The increased resolution of 4K technology also gives Nicholson more flexibility in displaying content. A 4K image has more pixels and picture information than even the highest quality full-HD image, so images can be enlarged or even divided while still maintaining ultra-high clarity and sharpness. Smith noted this is another way of giving surgeons and their teams the ability to see tissue in greater detail, while improving their own performance. “In our education programs, we’ve used 4K in several different ways,” Smith said. “Obviously, we value the ability to put up a very beautiful, large picture for everyone. But, what we’ve also done with the 4K monitor is subdivided it into smaller pieces so we can stream multiple, full-HD images on a single monitor.

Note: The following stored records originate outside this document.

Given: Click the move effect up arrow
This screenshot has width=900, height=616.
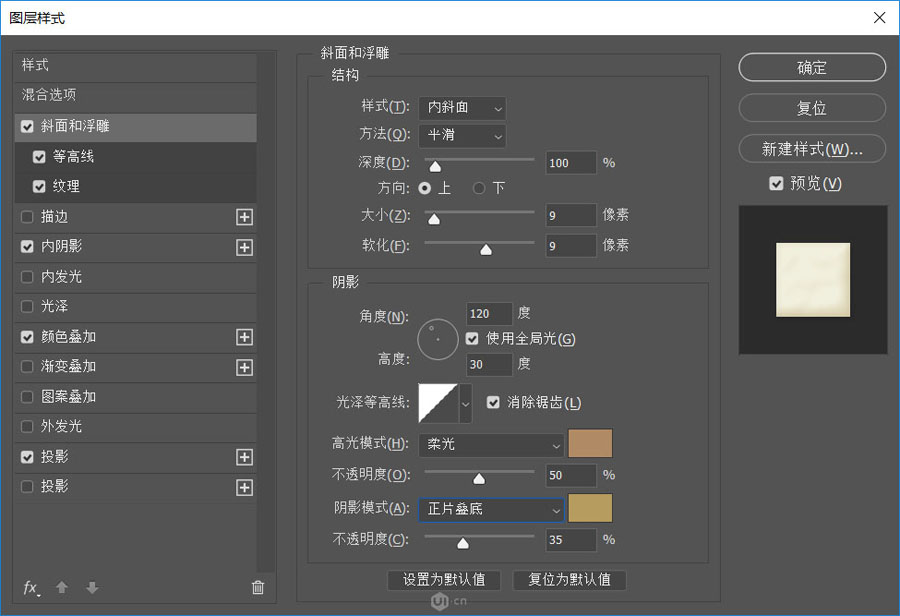Looking at the screenshot, I should (60, 588).
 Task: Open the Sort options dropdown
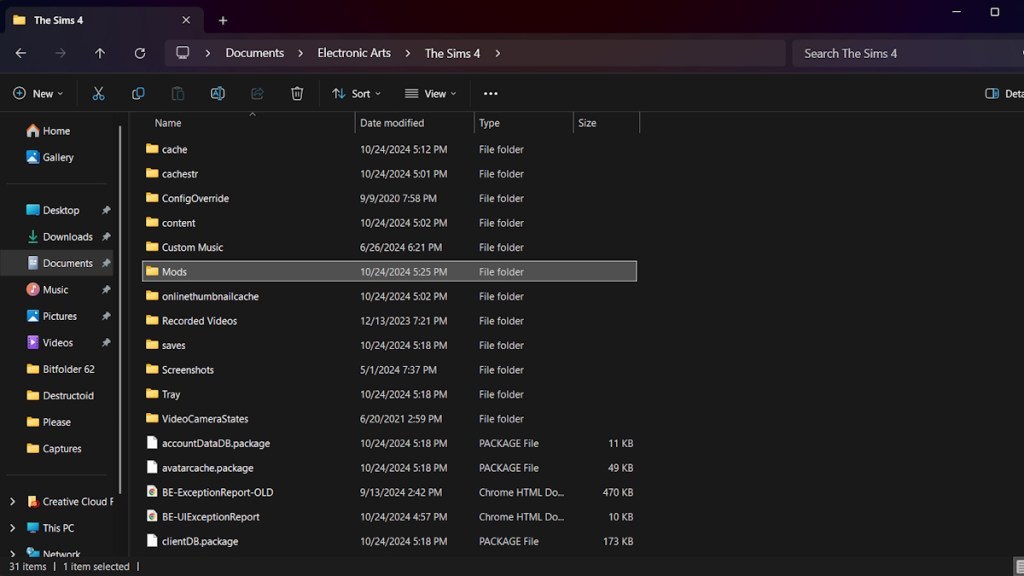click(x=356, y=93)
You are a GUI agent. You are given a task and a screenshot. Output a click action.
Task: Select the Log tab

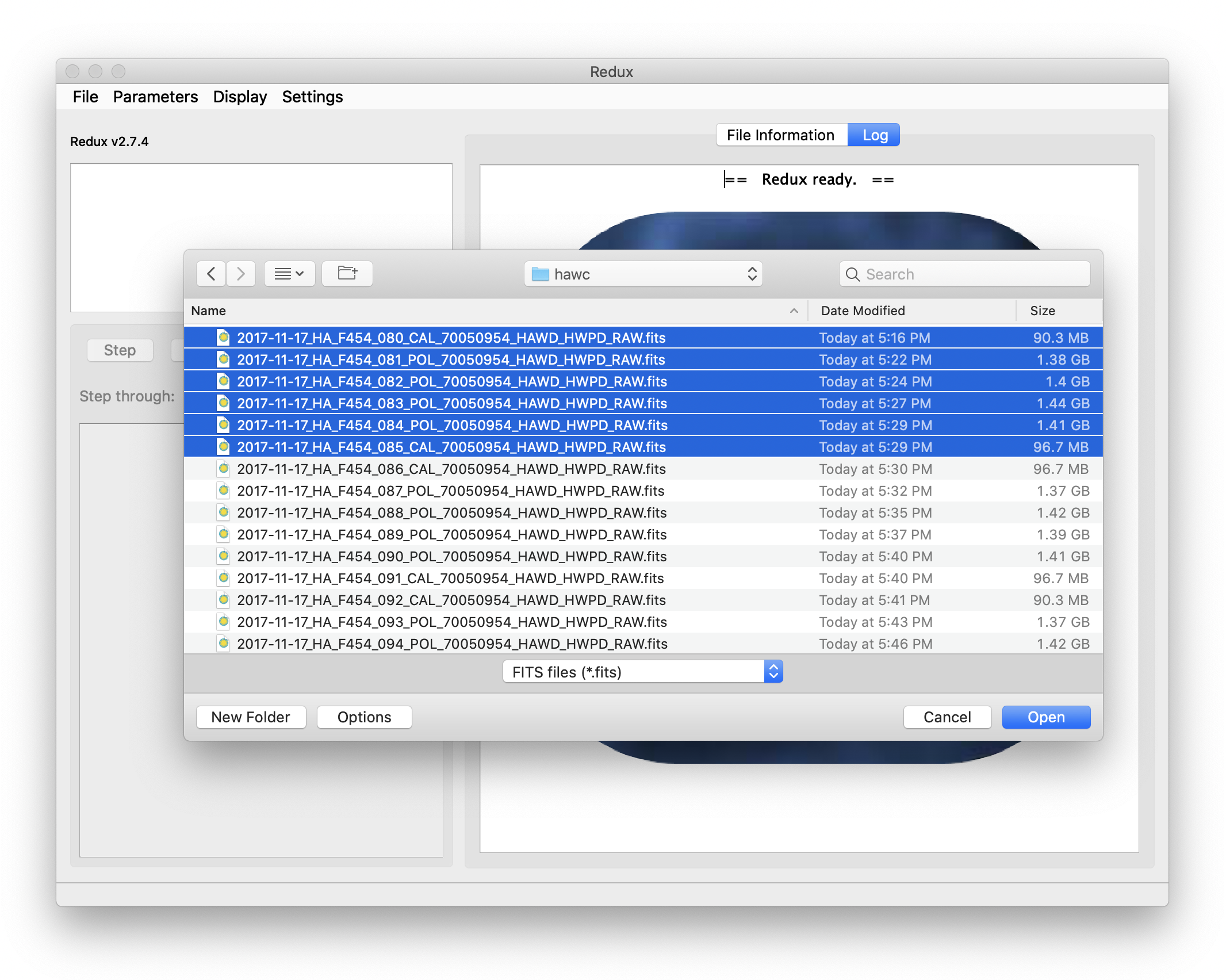click(x=873, y=135)
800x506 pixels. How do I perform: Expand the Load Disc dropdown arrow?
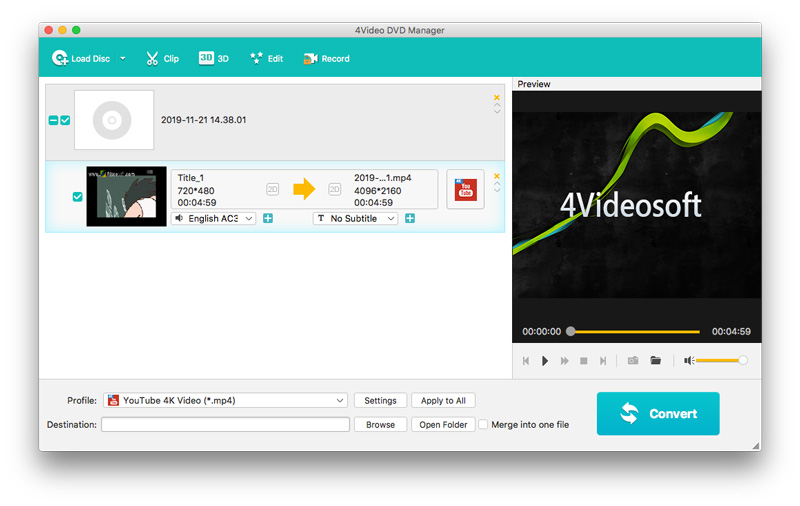click(x=123, y=59)
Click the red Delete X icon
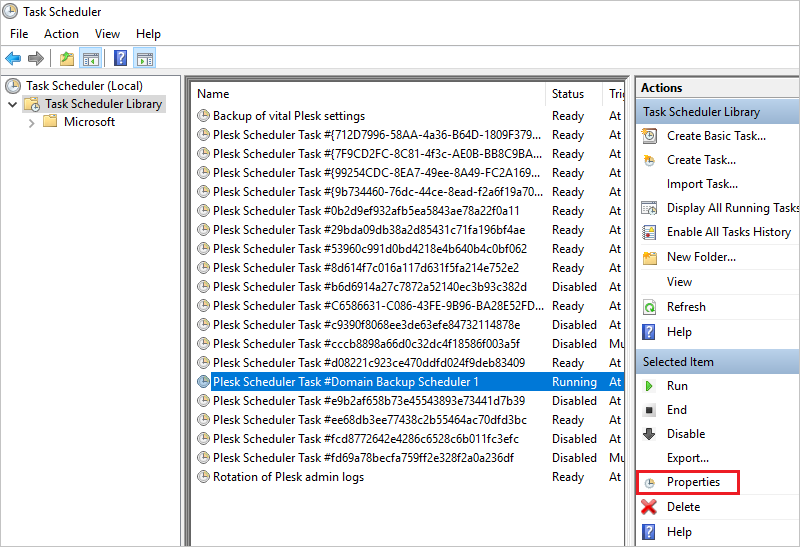Viewport: 800px width, 547px height. click(649, 507)
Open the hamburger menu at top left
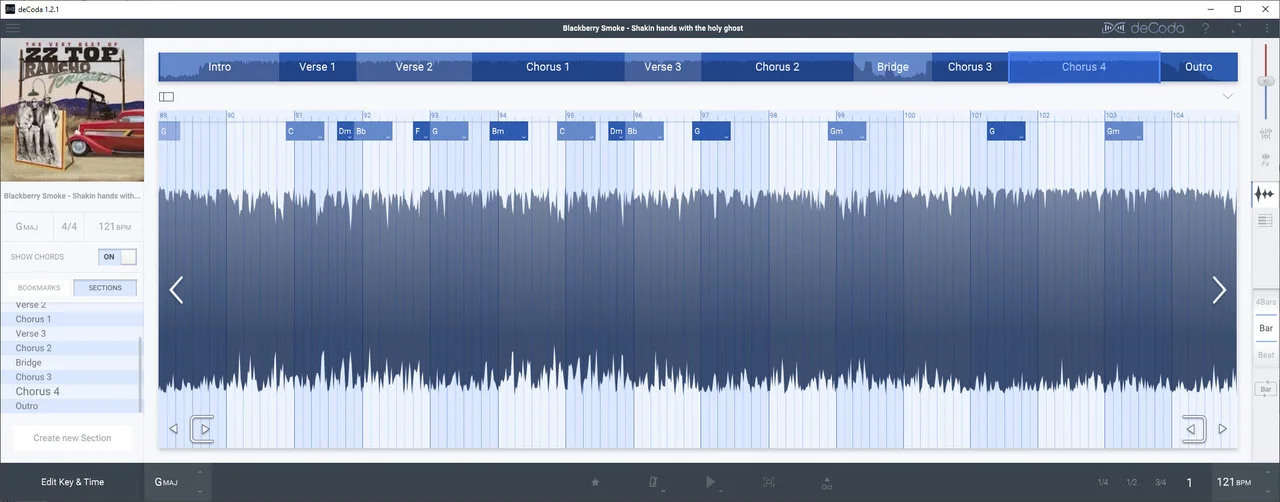Screen dimensions: 1280x502 13,28
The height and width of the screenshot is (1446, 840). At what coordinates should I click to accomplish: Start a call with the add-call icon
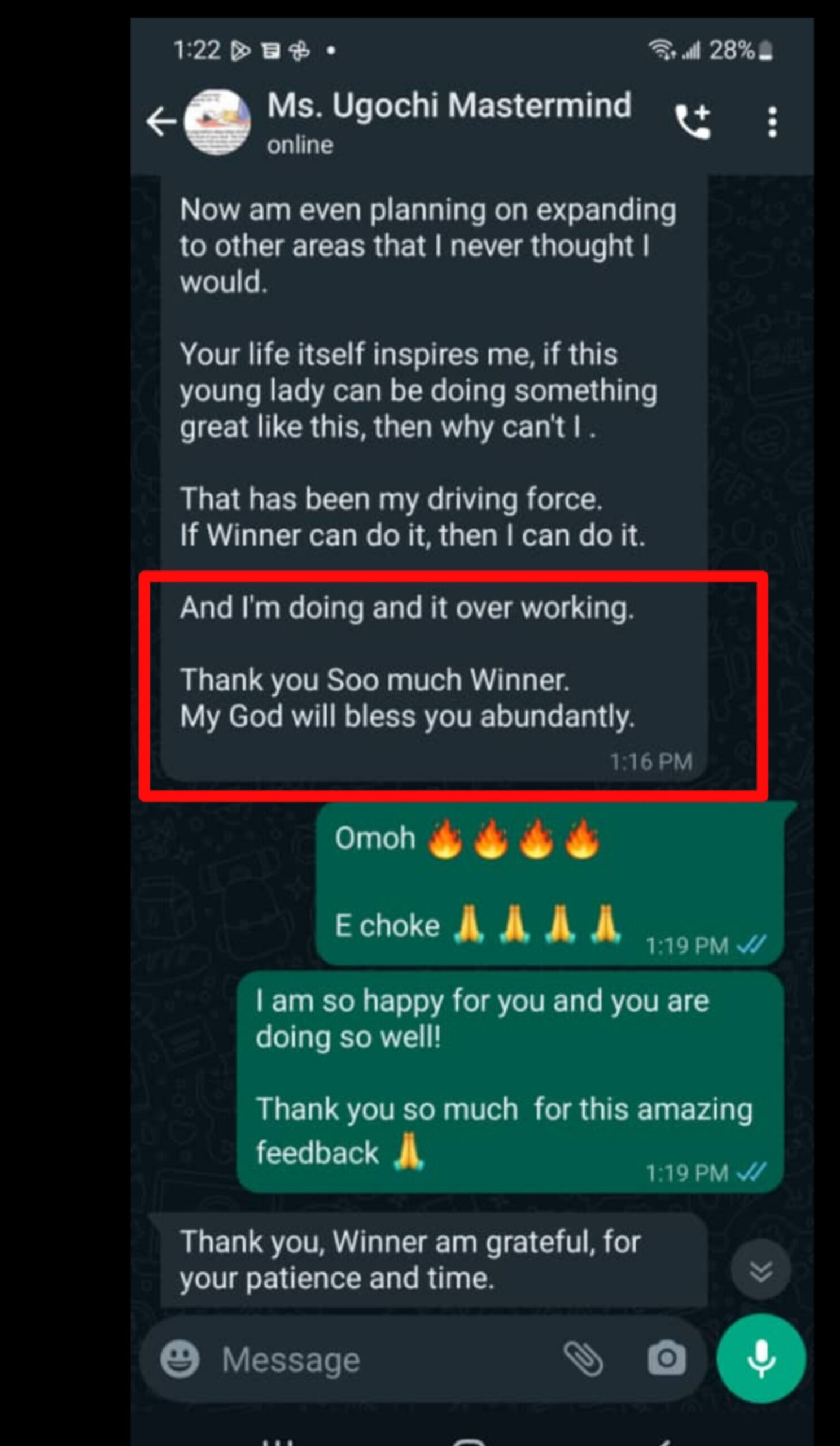pos(693,121)
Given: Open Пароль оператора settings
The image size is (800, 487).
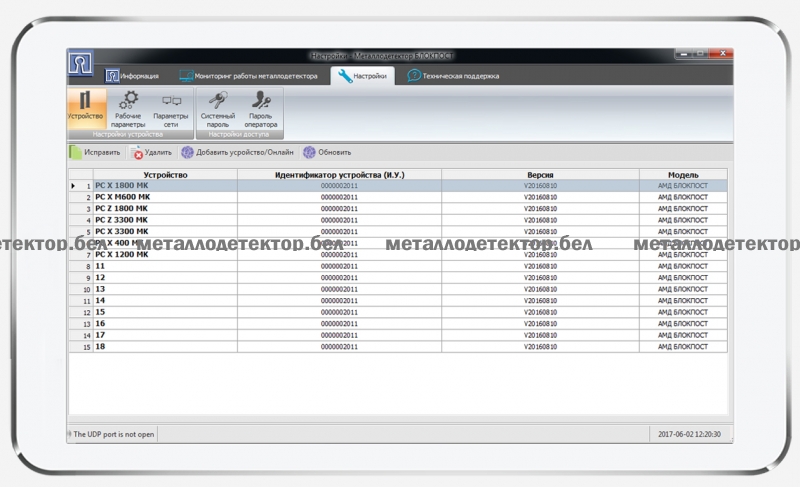Looking at the screenshot, I should pos(261,107).
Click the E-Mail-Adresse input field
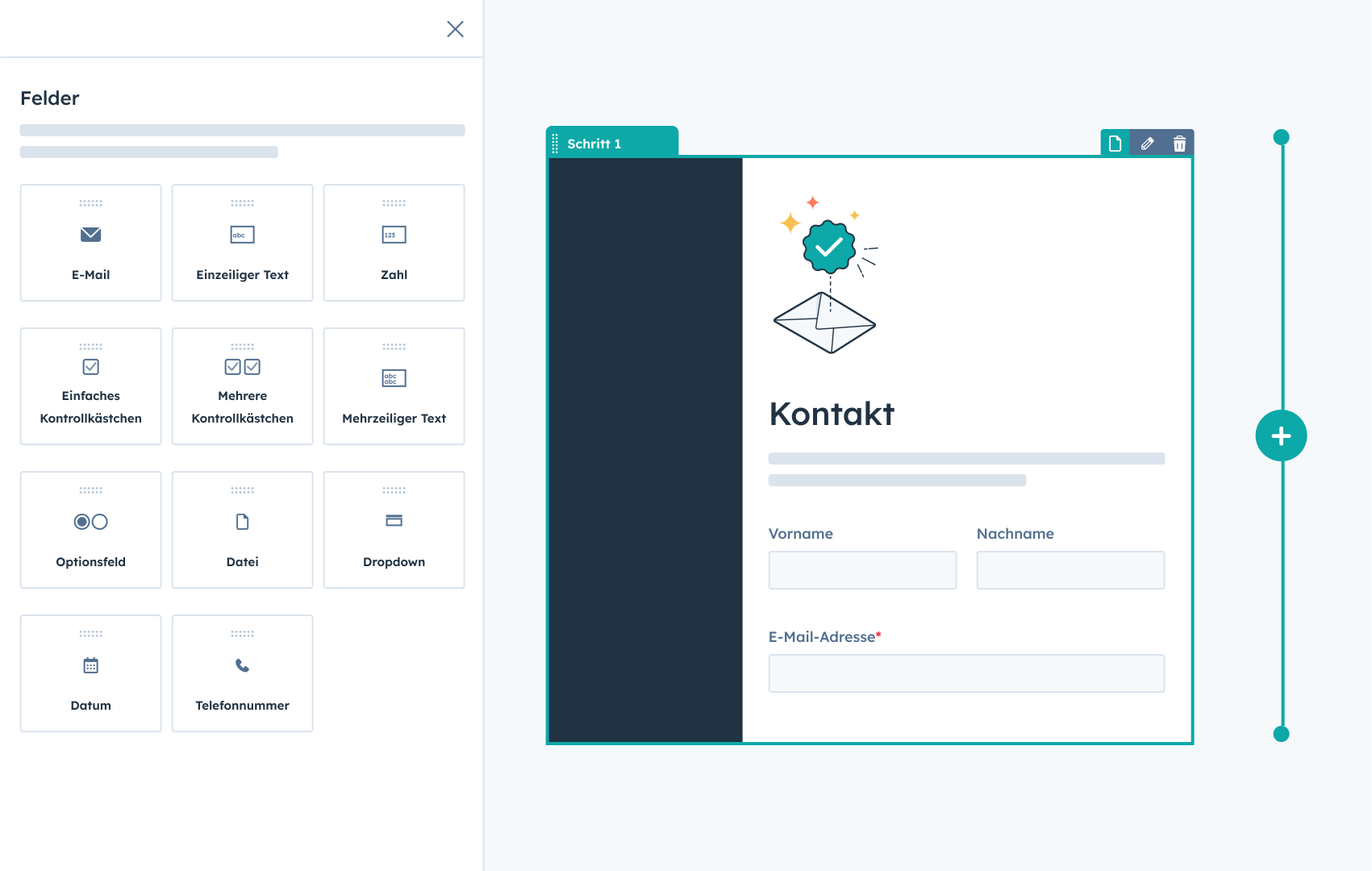The height and width of the screenshot is (871, 1372). pos(966,673)
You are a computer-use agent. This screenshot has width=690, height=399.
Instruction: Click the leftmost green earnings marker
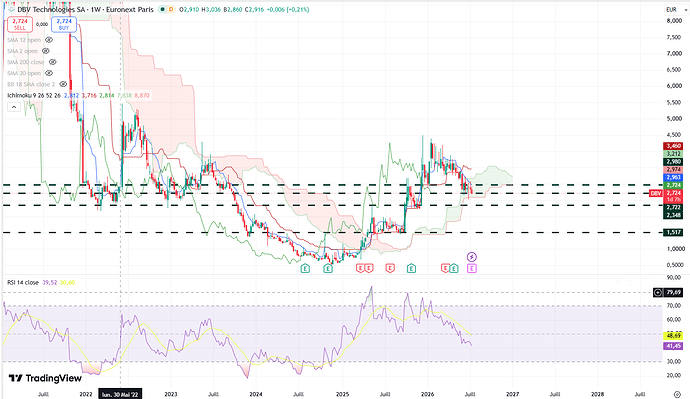click(x=305, y=268)
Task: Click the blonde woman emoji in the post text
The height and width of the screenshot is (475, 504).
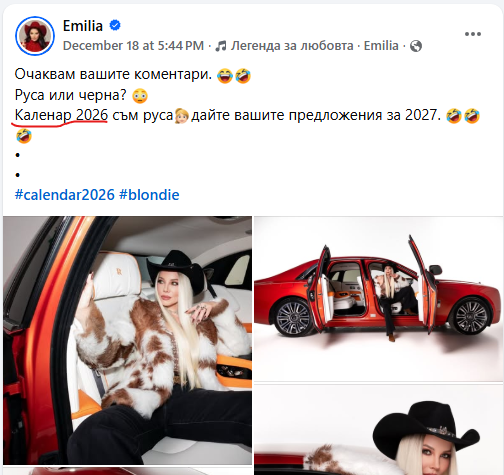Action: (x=182, y=116)
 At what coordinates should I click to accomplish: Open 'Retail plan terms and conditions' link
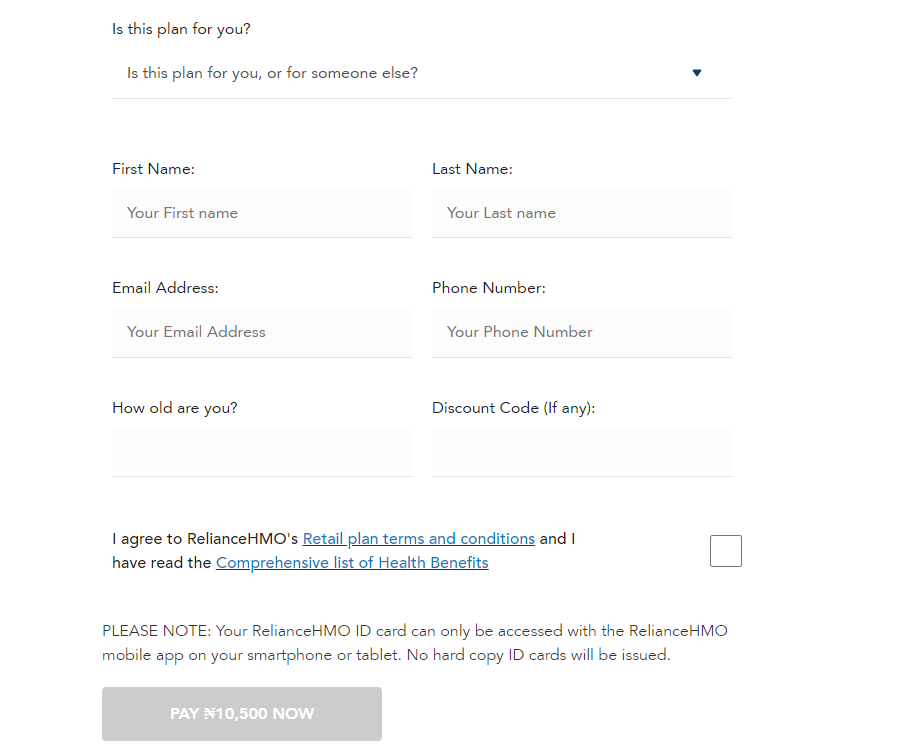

If we don’t put all of the 4K into one video stream, we might opt to subdivide it into two or three different HD formats so you can see the surgeon and what they’re doing with their hands, and you can see the inside of the patient’s body in full HD without having multiple monitors.”
In addition to 3D visualization, Smith mentioned how 3D recording is a great educational tool. “If you can record in 3D, it makes the real-time experience in the operating room much more portable and teachable,” he said. “When you get to a classroom environment and you want to talk about what this student may or may not have seen in the OR, they can see exactly the same thing when you play back a 3D recording for them. That makes our educational content much more relevant, and it has the same richness that you get in the OR.” The benefits of the monitors extend beyond the viewing of an actual procedure, giving trainees and healthcare personnel the flexibility of on-demand training and access to recorded reference materials at their fingertips. “Recording is critically important for surgeon training. Prior to this technology, I could only give a verbal report of how a surgeon performed during an operation,” said Magnuson. “As soon as the operation concluded, all of those explanations were just memories. There was nothing tangible to go back and refer to. Now our surgeons can access their videos on a flash drive. We can offer recommendations and skill exercises for improvement which, in the end, improves patient outcomes.”
Keeping technologically current not only helps the Nicholson Center provide the most comprehensive training and education programs, it also helps them maintain a competitive edge.
“We recognize that a client is sometimes going to choose another facility, but we don’t ever want the reason for that to be that the other place has technology that we don’t have,” Smith said. “We always want people to come in here and say ‘They have the best technology, they have the best tools, and I absolutely have to give my surgeons that experience,’ or ‘I want to use new tools in education, so I can only go to the Nicholson Center because nobody else can match that.’ With Sony’s technology integration of 4K 3D monitors and 3D recorders, we’ve done that.”